課題:
**a.** 雲南省博物館への訪問記のうち、「タクシーに乗ればなんとかなるだろうと呑気に構えていたところ、」から始まり「やはり中国、建物も敷地もやたらに巨大です。」まで続く部分を、そのまま書き写しなさい。
**b.** 郊外に移った雲南省博物館を訪ねた文章の続きを、その最後の文の後から書きなさい。

出典抜粋:

さて、郊外に移転した新しい雲南省博物館です。
「地球の歩き方」では地図外になっている場所です。
前日に徒歩で市内を歩いたおかげで、なんとなく距離感もつかめましたが、
中国はGoogleがブロックされているため、当然慣れたGoogle Mapsも見られず、
慣れないAppleのMapsなどでおおよその位置と距離を確認し、
(※実はGoogle Mapsでは古い博物館の場所しか出てきません)
タクシーに乗ればなんとかなるだろうと呑気に構えていたところ、
朝、資源昆虫研究所の英語の話せるLさんがわざわざホテルまで来てくださり、
銀行での両替につきあってくれた後、タクシーで連れて行ってくれました。

昆明に10年住んでいるLさんも、古い博物館は2回行ったことがあるけれど
新しい方はまだ一度もないとのこと、
そして、捕まえたタクシーの運転手も場所を正確に知らないということで、
おそらく近いと思われる政府の建物の前で止めてもらい、
警備員に聞いてやっと場所がわかりました。

やはり中国、建物も敷地もやたらに巨大です。
入り口がどこかわからず、結局建物を一周する羽目に。
中国人のLさんも「典型的な中国の建物、無駄に広い」とため息。

5分くらい歩いてやっと正面玄関です。でも人がほとんどいません。

与えられた行:
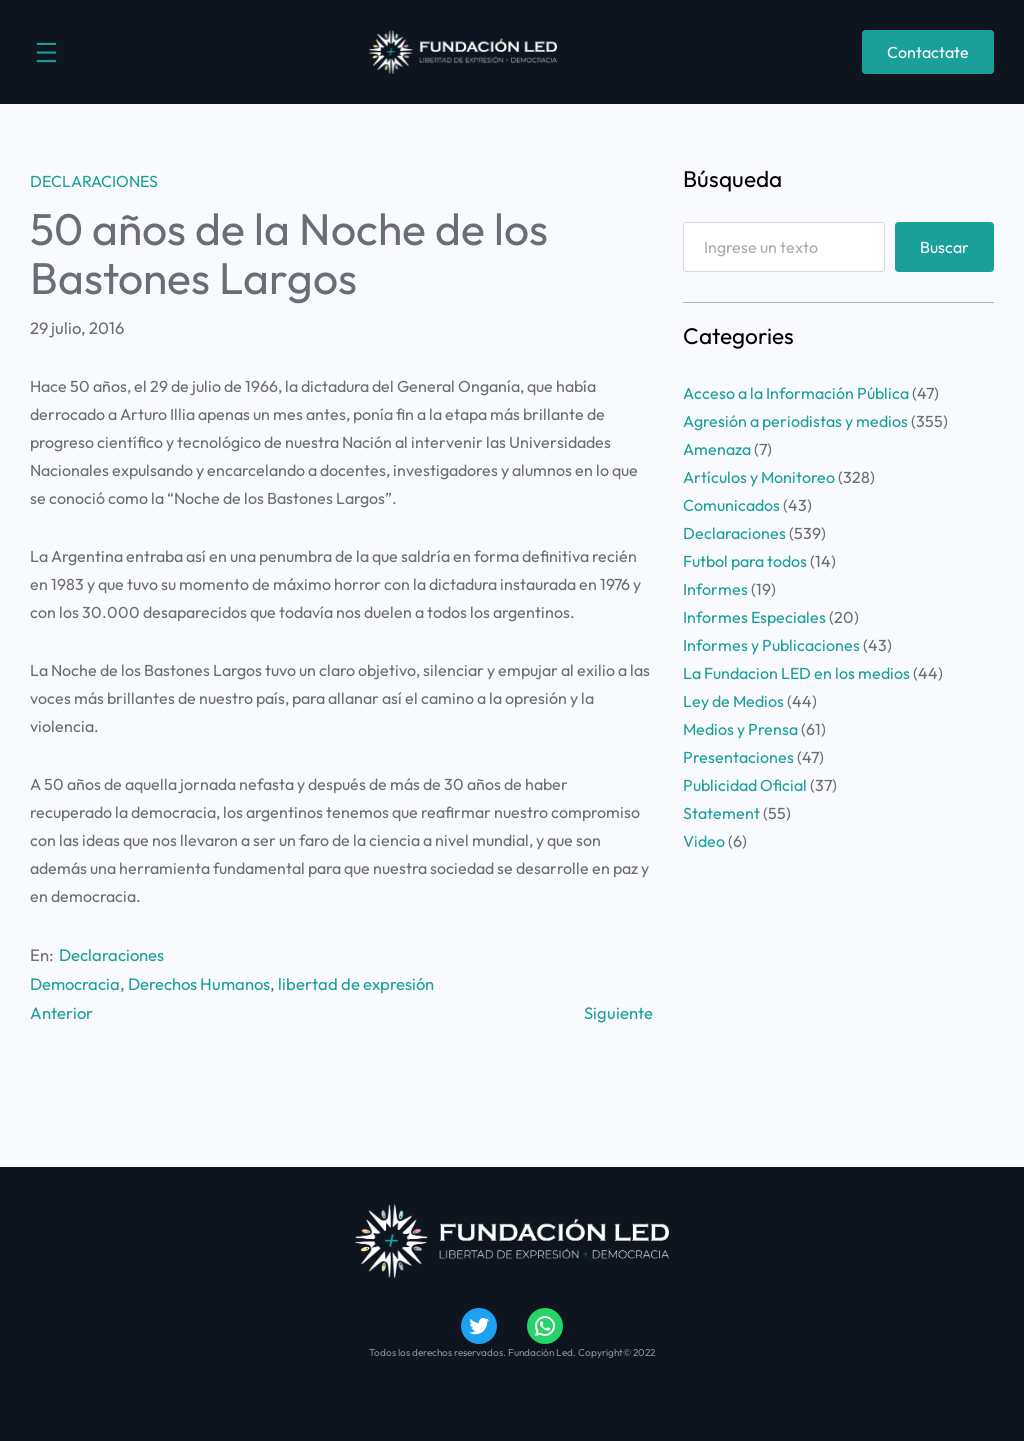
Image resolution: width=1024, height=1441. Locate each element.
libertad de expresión (356, 983)
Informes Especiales (754, 617)
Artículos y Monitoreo (759, 477)
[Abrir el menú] (46, 52)
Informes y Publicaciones (771, 645)
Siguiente (618, 1012)
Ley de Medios (733, 701)
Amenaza (717, 449)
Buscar (944, 247)
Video (704, 841)
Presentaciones (738, 757)
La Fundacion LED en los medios (796, 673)
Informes (715, 589)
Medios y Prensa (740, 729)
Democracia (75, 983)
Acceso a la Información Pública (796, 393)
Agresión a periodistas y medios (795, 421)
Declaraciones (94, 181)
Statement (721, 813)
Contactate (928, 52)
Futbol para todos (745, 561)
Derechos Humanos (199, 983)
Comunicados (731, 505)
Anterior (61, 1012)
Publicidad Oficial (745, 785)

課題別の解答:
**a.**
タクシーに乗ればなんとかなるだろうと呑気に構えていたところ、
朝、資源昆虫研究所の英語の話せるLさんがわざわざホテルまで来てくださり、
銀行での両替につきあってくれた後、タクシーで連れて行ってくれました。

昆明に10年住んでいるLさんも、古い博物館は2回行ったことがあるけれど
新しい方はまだ一度もないとのこと、
そして、捕まえたタクシーの運転手も場所を正確に知らないということで、
おそらく近いと思われる政府の建物の前で止めてもらい、
警備員に聞いてやっと場所がわかりました。

やはり中国、建物も敷地もやたらに巨大です。

**b.**
中も吹き抜けがやたら大きく、人はほとんどいません。
しかし、入場無料というのはさすがです。
まずは1階の特別展「茶馬古道」から見ました。
さすが、お茶で有名な雲南省です。
雲南からチベット、北方、そして太平洋の方までのルートです。

最近、樹齢千年のお茶の木というのも脚光を浴びているようですが、


お茶はチベットやモンゴルでは貴重なビタミン源です。


チベットの居間。


美しい玉器や、茶器や、馬の鞍や、塩まで。
かなりお金をかけたであろう巨大写真と解説パネルだけでなく、
各地のお茶にまつわる面白い品がいろいろ展示されていましたが、
残念ながら図録のようなものがなかったため、
後でゆっくり中国語の解説を読むため、写真を撮りまくりましたが、
果たして自分が生きているうちに読むことができるのか疑問です(苦笑)

さて、ここは博物館と言っても、
アートギャラリーと、自然史・地域歴史博物館も兼ねており、
中国人画家の回顧展と、鉱物・化石や恐竜の骨などの展示室が続いておりました。
こんな首長竜まで地元から出て来るとは。
前の博物館では展示されていなかったものがたくさんあるそうです。

二階からは地元の歴史展示が始まりましたが、
少数民族が多く居住する地域ですから、
あまりに凄い品がいろいろで、
写真を次々アップしていては全くきりがありません。

生き生きとした動物の表現に目を奪われます。

有名な牛のテーブル

そして、このタイプのお金入れが多種ありました。

漆器コーナー。でも漆はマイナー工芸のようです。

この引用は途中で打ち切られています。